Ian Eaton, a professional actor who has appeared on TV shows like Law and Order, was one of the actors involved in the interview process. I just don't want to be judged, Eaton said about his criteria. I want to deal with someone who is competent, smart, friendly and professional.
This is the first year that St. Barnabas Hospital added simulation to the interview process. Applicants don't perform any surgical tasks on the simulator, because this is what the program is going to teach them, explains Vic Vernenkar, MD, the residency program director. The simulation is useful in revealing the applicants' ethical standards and communication skills.
We used to have 40 applicants with the same impressive results, said Dr. Vernenkar. How are we going to differentiate? He said there were many candidates that looked very promising on the transcript and recommendation letters, but just perform badly as surgical residents.
The applicants did not shy away from the program because of this extra step. I do think it was a good assessment of a person's character and leadership skills, said Olabisi Ogunro, 26, a student from the University of North Texas' Health Science Center. It is a better evaluation than the traditional transcripts. Many applicants said they enjoyed the simulation lab part, and thought their performance was good.
So far St. Barnabas Hospital is the only New York hospital that is doing this. Most still rely on a resume and transcript, an interview and several recommendation letters to make their selections.
In November, the New England Journal of Medicine published a study led by Dr. Christopher P. Landrigan, an assistant professor at Harvard Medical School, who found that preventable medical errors such as bleeding and infection are still prevalent in U.S. hospitals.
The study showed that about 18 percent of patients were harmed by hospital care, some more than once, and 63.1 percent of the injuries were preventable, and 2.4 percent of the problems caused or contributed to the patients' death.
I believe 100 percent that simulation is going to help improve patient care outcomes, said Dr. Okuda. But it's a piece of it, you can't do it without other things in place like changing culture, changing attitudes, putting guidelines; there are all these tools that are out there, and one by itself is not going to improve.
Kutzin, the director of nursing and clinical simulation at the Jacobi center, said a concern within the nursing profession about simulation is that some nursing schools count the time spent in a simulation lab toward clinical hours required for graduation. I think the opportunity to actually interact with patients, and experience the real clinical setting needs to be preserved, he said. It's important to go onto the floors and learn about the environment you are going to practice in.

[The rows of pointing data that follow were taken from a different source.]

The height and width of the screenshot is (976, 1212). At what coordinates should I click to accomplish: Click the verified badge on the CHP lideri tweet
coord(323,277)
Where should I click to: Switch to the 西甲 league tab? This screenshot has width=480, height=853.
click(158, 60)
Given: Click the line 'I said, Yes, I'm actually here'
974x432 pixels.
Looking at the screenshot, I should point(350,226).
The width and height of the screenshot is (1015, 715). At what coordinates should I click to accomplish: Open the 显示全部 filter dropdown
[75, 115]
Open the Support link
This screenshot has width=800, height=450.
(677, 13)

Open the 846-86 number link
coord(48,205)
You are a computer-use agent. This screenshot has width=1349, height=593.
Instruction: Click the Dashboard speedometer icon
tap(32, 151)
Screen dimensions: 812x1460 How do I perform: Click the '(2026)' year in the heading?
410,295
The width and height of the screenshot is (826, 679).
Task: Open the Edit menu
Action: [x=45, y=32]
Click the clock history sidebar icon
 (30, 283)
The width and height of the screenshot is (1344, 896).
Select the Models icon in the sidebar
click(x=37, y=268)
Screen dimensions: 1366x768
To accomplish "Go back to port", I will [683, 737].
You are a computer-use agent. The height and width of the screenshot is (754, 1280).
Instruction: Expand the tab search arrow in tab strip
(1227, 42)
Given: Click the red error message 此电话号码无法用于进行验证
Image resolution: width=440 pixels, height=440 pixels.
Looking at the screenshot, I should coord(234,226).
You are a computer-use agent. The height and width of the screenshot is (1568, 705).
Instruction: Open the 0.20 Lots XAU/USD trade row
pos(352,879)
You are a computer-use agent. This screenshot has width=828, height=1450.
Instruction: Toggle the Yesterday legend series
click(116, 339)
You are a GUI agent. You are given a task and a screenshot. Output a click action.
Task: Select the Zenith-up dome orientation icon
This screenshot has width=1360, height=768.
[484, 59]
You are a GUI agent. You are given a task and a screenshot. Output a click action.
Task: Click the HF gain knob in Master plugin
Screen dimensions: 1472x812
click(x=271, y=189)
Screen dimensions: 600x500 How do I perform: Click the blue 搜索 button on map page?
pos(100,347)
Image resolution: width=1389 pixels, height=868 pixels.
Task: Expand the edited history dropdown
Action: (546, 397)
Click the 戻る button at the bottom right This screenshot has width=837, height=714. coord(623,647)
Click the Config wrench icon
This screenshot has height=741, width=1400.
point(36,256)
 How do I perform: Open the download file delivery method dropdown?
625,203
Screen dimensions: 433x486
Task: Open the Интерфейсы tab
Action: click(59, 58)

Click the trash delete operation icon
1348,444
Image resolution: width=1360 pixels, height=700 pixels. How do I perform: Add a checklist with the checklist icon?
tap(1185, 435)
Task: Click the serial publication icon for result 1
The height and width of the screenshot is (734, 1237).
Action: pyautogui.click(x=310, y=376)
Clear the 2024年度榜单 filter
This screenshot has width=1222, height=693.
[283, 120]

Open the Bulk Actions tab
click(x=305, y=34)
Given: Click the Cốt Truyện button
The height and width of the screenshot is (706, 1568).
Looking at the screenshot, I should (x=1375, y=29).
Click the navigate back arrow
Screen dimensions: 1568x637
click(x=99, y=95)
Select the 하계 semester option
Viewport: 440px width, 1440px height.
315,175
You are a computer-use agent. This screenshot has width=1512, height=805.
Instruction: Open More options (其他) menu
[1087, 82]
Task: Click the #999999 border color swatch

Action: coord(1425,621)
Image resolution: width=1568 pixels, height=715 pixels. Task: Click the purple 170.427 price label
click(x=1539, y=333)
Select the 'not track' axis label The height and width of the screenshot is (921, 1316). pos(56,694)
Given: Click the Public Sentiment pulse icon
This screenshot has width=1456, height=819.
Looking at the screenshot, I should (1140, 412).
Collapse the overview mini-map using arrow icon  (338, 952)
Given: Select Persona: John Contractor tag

Medical simulation cannot solve all the challenges facing the medical and nursing professions, but it does offer an unprecedented way of learning.
The use of simulation wherever feasible conveys a critical educational and ethical message to all: patients are to be protected whenever possible and they are not commodities to be used as conveniences of training, writes Amitai Ziv, the first author of the paper, Simulation-Based Medical Education: An Ethical Imperative, who is also the director of the Israel Center for Medical Simulation.
Shortly after her simulation class, Dr. Connell encountered a patient with a shoulder dystocia emergency. She did exactly what she did during the simulate scenario, applying the maneuvers and calling for help. I felt much more comfortable applying maneuvers, she said. The nurses who were assisting her had gone over the simulation class as well, so everybody was calm and knew what to do. That's a good thing, Dr. Connell said.